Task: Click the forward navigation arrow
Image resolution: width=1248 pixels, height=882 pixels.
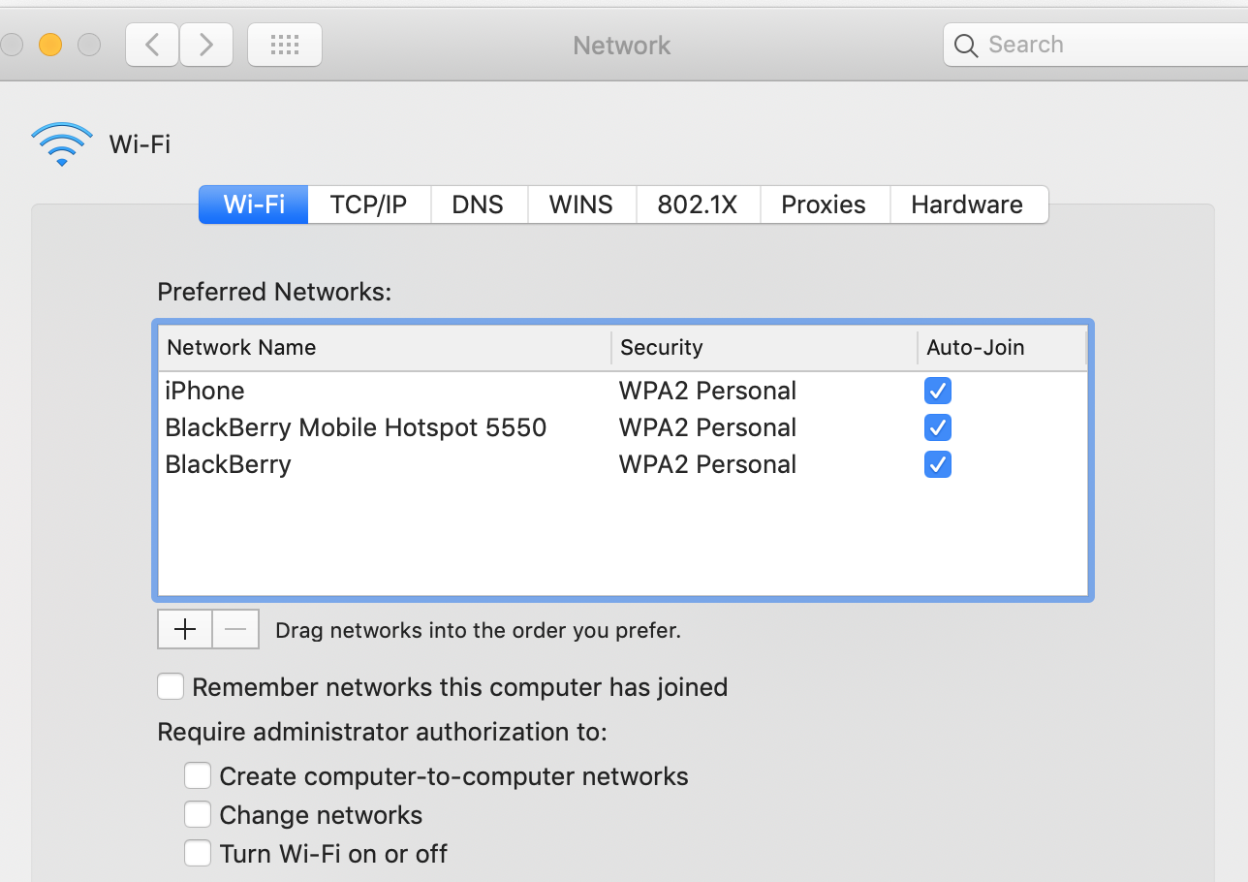Action: [204, 45]
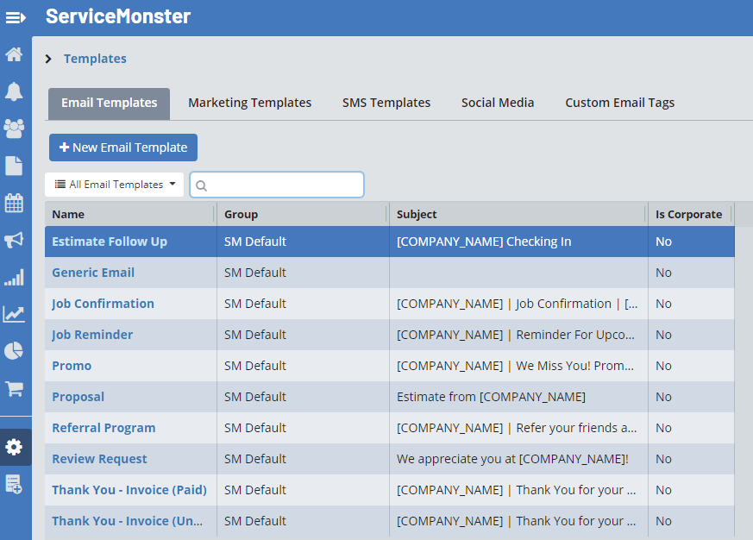The height and width of the screenshot is (540, 753).
Task: Open the Review Request template link
Action: click(x=99, y=459)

□ □ □ □

Without the pictures, please output every record exactly.

▶ **Response area**
Task: Click the forward navigation arrow
Image resolution: width=1248 pixels, height=882 pixels.
Action: [204, 45]
The height and width of the screenshot is (540, 753).
Task: Open the Review Request template link
Action: click(x=99, y=459)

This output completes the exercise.